A Good Weed
A Saturday morning at Fitzroy Town Hall, a song to open the room, and a question I haven’t been able to put down: how do you be a good weed in a place that’s not your own?
I went to a library talk on a Saturday morning and I haven’t stopped thinking about it since.
Well… that feels like underselling it. Let me try again.

I walked into the Fitzroy Town Hall ballroom—which the Yarra Public Library had somehow claimed for a morning, which is the kind of thing public libraries do that makes me want to cry a little (the sheer democratic nerve of it!!)—and Leah Manaema Avene opened with a hum. Not an introduction. Not a land acknowledgement in the way I’ve learned to expect one, sincere but brief, before we move on. A hum, that became a song, that woke something up in the room before a single word was truly spoken.

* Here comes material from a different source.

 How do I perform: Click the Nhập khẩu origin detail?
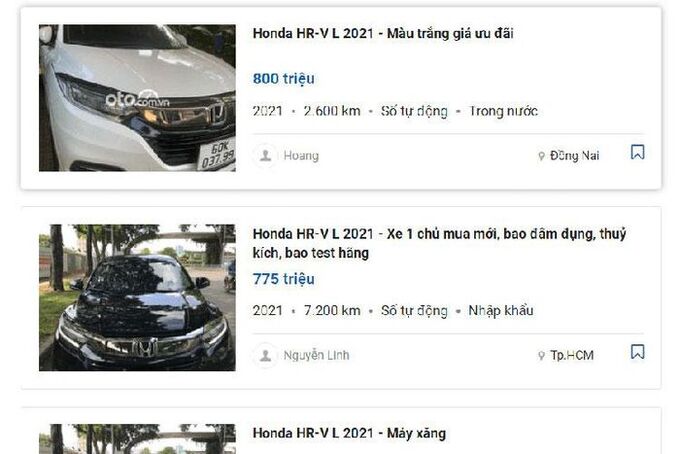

She was opening the Va, though I didn’t know that word yet.

Va is a Tuvaluan concept (Leah is Tuvaluan-Irish, raised on Kulin lands) that describes the space between things. Not the gap that separates, but the connective tissue. The in-between as the place where relation actually lives. When we sing, when we dance, when we turn toward each other… we awaken the Va. We make the connection present. “Individualism,” she said, “puts all the pressure on us as singular selves.” When we think about Va instead, we can sit back. We can sing in. We can decompress. “This,” she said, “is the work of decolonising.”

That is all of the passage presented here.